When I used to rail against corporations ruling the world, my entrepreneur friend, the late Jim Kirsner, used to argue that the business community had to be part of the solution to the problem of climate change. I’m sure he’s right in the ‘we need everyone’ sense, but where I live, business as usual looks like complete folly. After a punishing few years, real estate is said to be recovering in South Florida. On the high end new construction, this appears to be true. En route to my yoga classes, I cross a bridge over the Intracoastal Waterway where mansions arise on one side facing a dazzling new high-end community called Azure on the other. Phase I of its $900K-2.8M condos with marina and optional boat slips is almost sold out; building has commenced on Phase II. Aging, wealthy Boomers are still thinking of Florida as an ideal ‘luxury lifestyle’ destination, and climate change deniers in state government couldn’t be happier. It’s mini-Miami, and only marginally less at risk for sea level rise.
But shift is happening, and though Elon Musk and the Tesla are have achieved rock star status, it is far more likely that if/when a tipping point toward sanity is reached, it may well be because, to paraphrase Margaret Mead, a small group of thoughtful, committed business people become vocal critics of the status quo and, more importantly, transform themselves.
One recent example: Robert Politzer, CEO of Greenstreet Inc., a New York City-based construction firm whose mission is to “prove the business advantage of triple bottom line: profit, people, planet,” writes about how frequent, intense rain is already affecting his business practices and increasing his costs. Who should pay, Politzer asks: his clients, the government, or those responsible for emissions accelerating climate change? He argues, as does New York Times columnist, Thomas Friedman, frequently, for a price on carbon. Carbon fees “potentially in the hundreds of billions of dollars” — could conceivably generate economic stimulus and “a major push toward a more sustainable sector and … economy.” Link to the original article here. It’s hard to imagine entrenched power ceding any of it, given the current political climate. But there are those who are banking on it.

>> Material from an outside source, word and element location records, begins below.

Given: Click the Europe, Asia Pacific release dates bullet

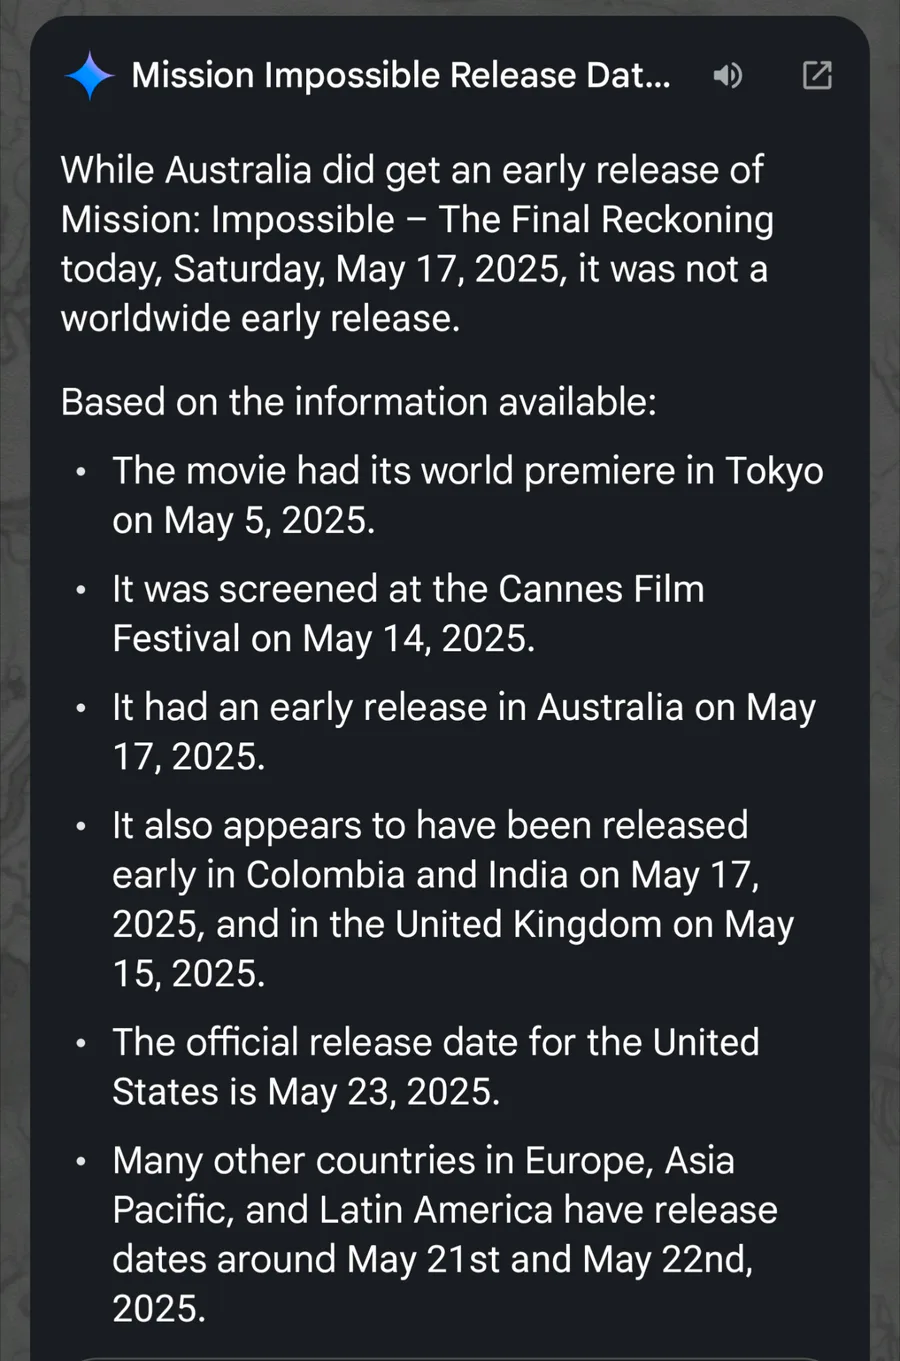Looking at the screenshot, I should tap(444, 1234).
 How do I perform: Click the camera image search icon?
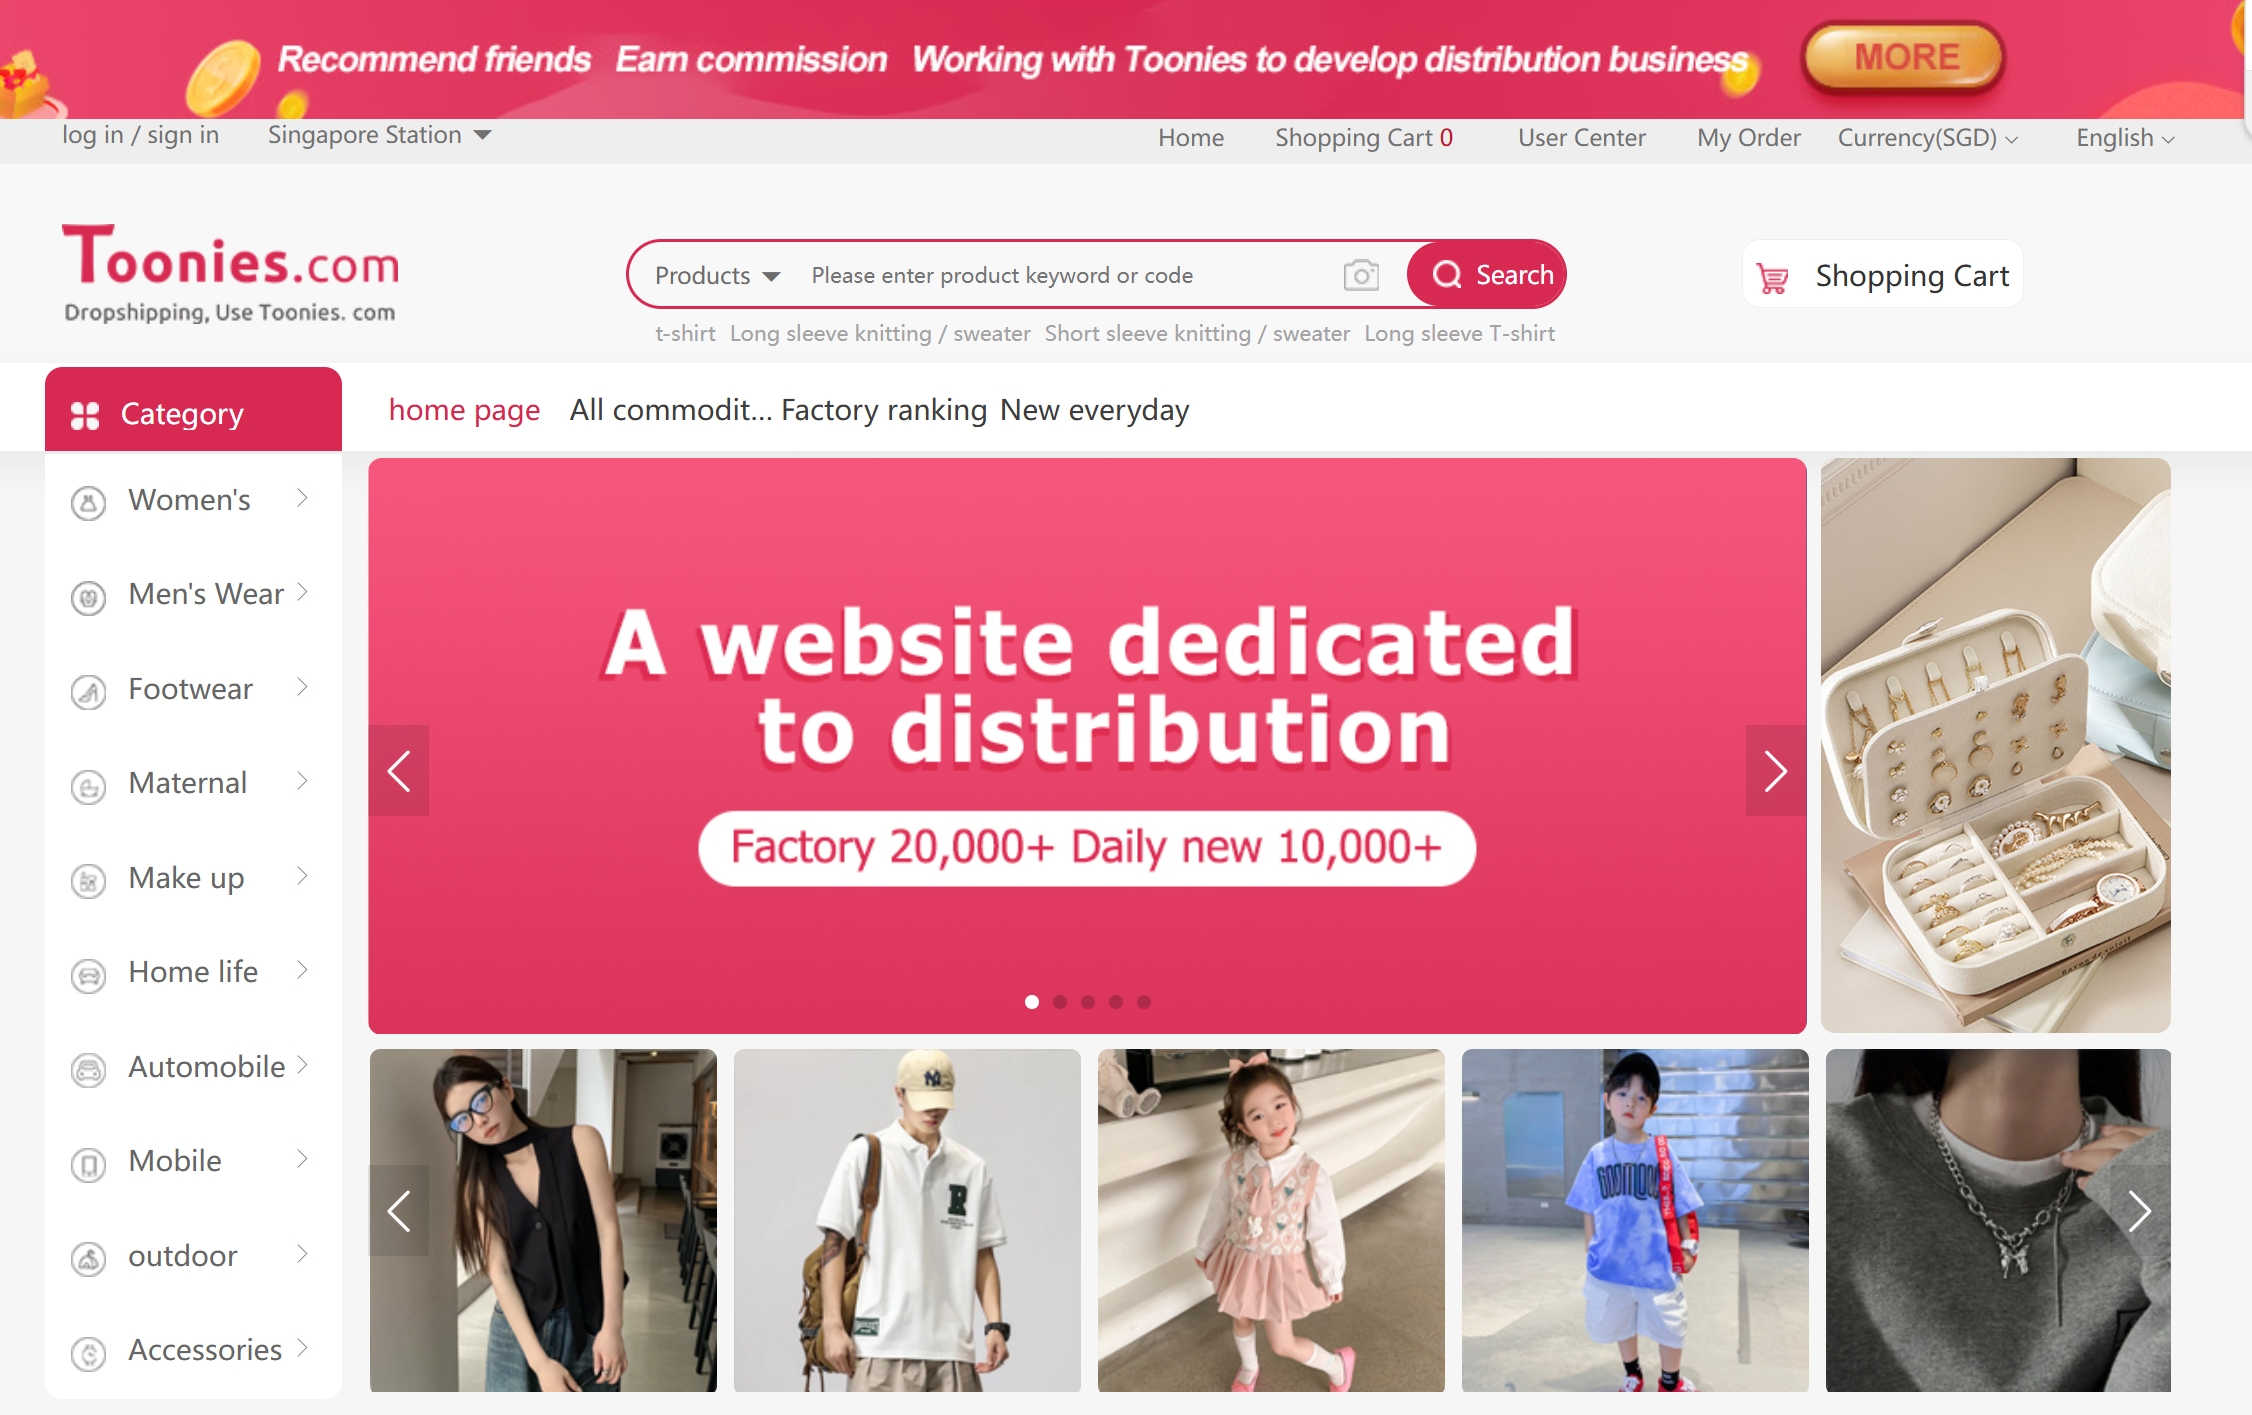click(1360, 275)
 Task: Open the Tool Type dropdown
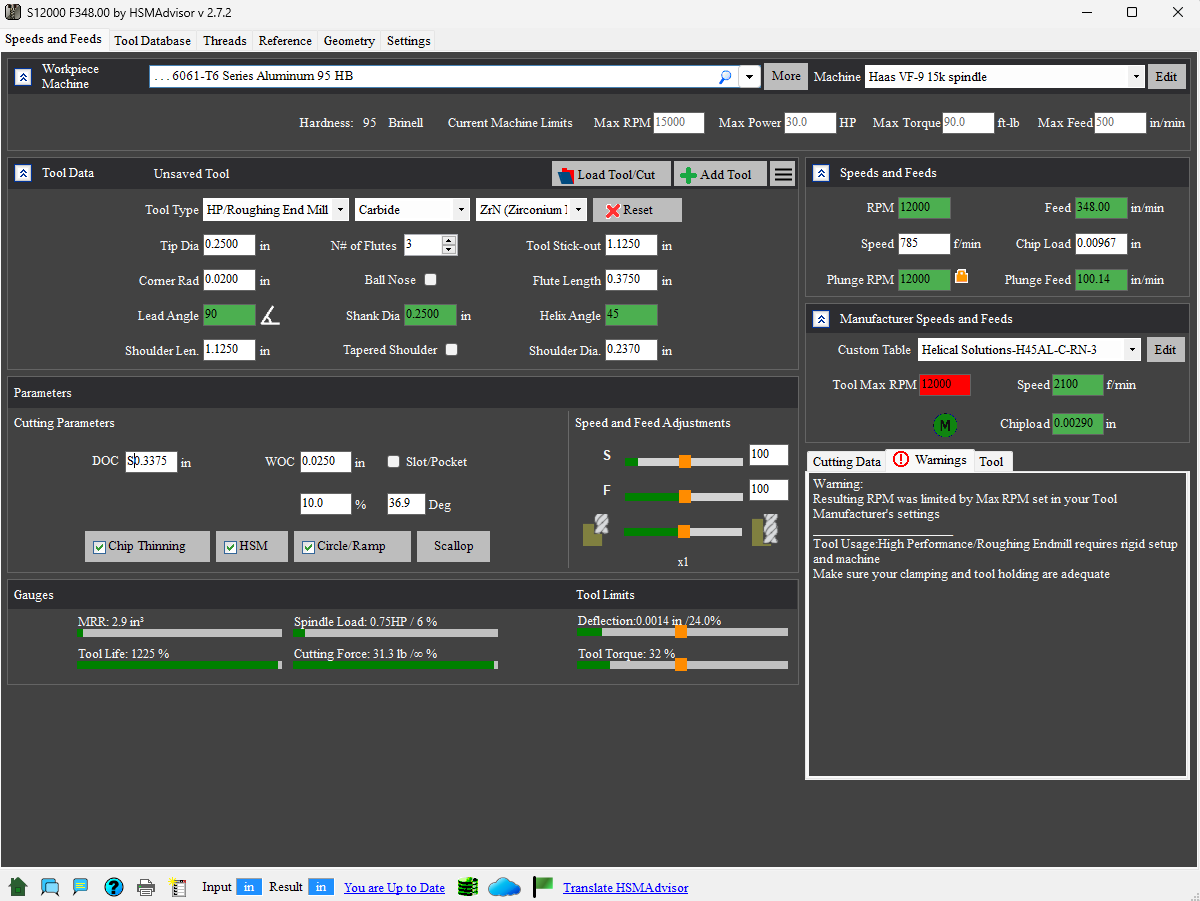point(340,210)
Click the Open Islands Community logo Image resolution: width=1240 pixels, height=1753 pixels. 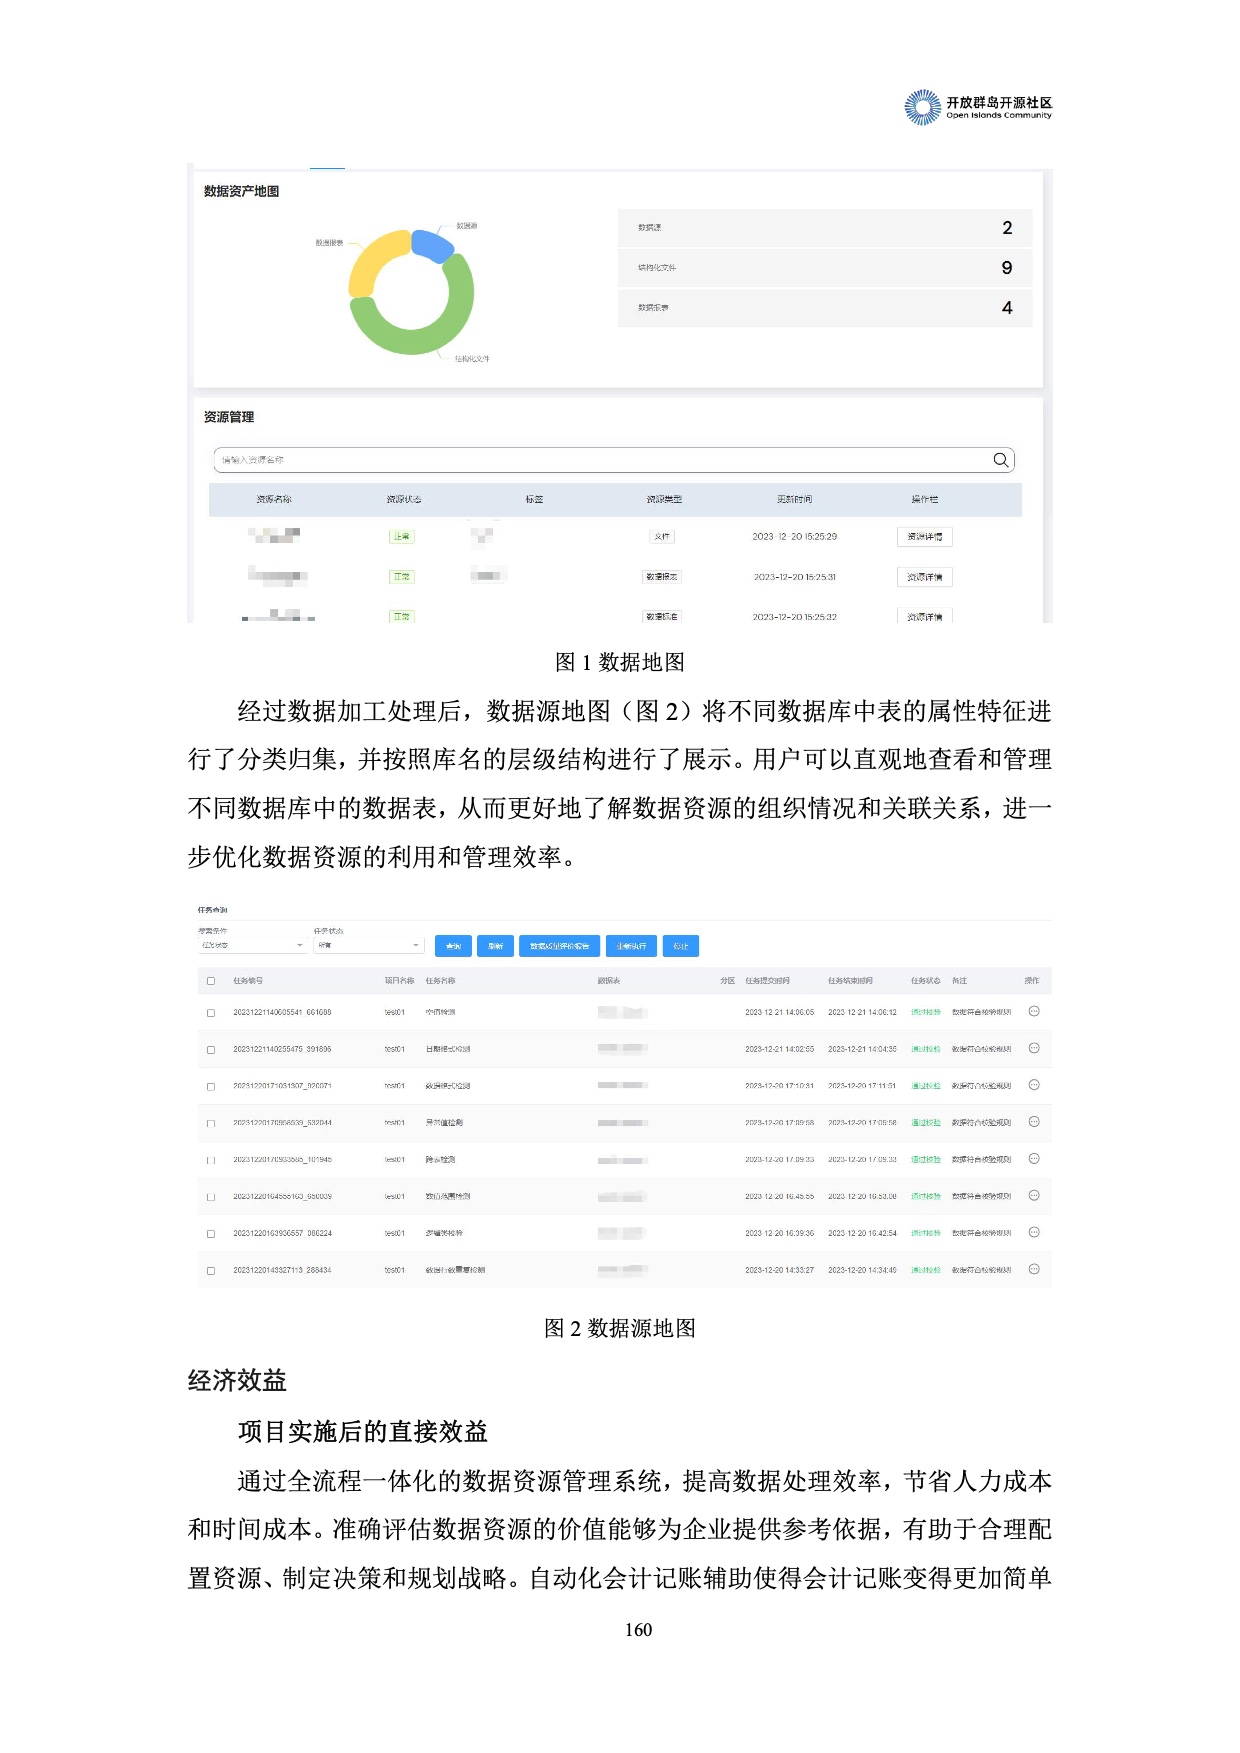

Scratch the surface and you’ll learn a lot about that triple bottom line and the idea of “tackling climate change through market-based solutions” from think tanks like The Rocky Mountain Institute, founded in 1982 “to create a clean, prosperous and secure low-carbon future” to the more recently formed B Team, a group of star power entrepreneurs (think Ariana Huffington) and civil servants, on the principle that “business needs a Plan B.” In December 2014, RMI formed a strategic alliance with Carbon War Room, an initiative of Sir Richard Branson, so that they could go ‘further, faster together.’
The B Team (Branson is also co-founder) has been busy, too. In July, it released Seizing the Global Opportunity: 2015 New Climate Economy Report which includes 10 points, e.g. invest at least US$1 trillion a year in clean energy, and implementing effective carbon pricing, and insists that “we don’t have to choose between economic growth and taking action on climate change.”
If you click on the links above and spend even a few minutes scrolling around these beautifully designed websites, you might think with all these smart entrepreneurial people involved, mission accomplished. A win-win. You might even be tempted to jump on their bandwagon. Just last week, I could have attended the Aruba Sustainable Week for $550 plus airfare and hotel. Paris in December sounds appealing.
Well, I don’t mean to rain on this parade (or maybe I do). It’s just that I am suspicious of the have-our-cake-and-eat-it-too ideology that is enriching the already well-heeled. The notion that growth could be a problem, even the problem, isn’t a popular view in our culture. I won’t wait for Throwback Thursday to retrieve my copy of Small is Beautiful for alternate solutions that are neither ‘further’ nor ‘faster.’
An economy founded on the growth paradigm and the pursuit of wealth is not sustainable, by definition.
~E.F. Schumacher
“There are physical limits to growth on a finite planet. In 1972, the Club of Rome issued their groundbreaking report—Limits to Growth (twelve million copies in thirty-seven languages). The authors predicted that by about 2030, our planet would feel a serious squeeze on natural resources, and they were right on target.” http://steadystate.org/time-to-stop-worshipping-economic-growth/
We’ll be passing on your blog and think you might enjoy checking out
http://www.shamengo.com/en/pioneer/194-henry-liang – he’s one of a hundreds of innovators around the globe moving into a clean future with confidence.
Thanks, Moira! Looks most interesting.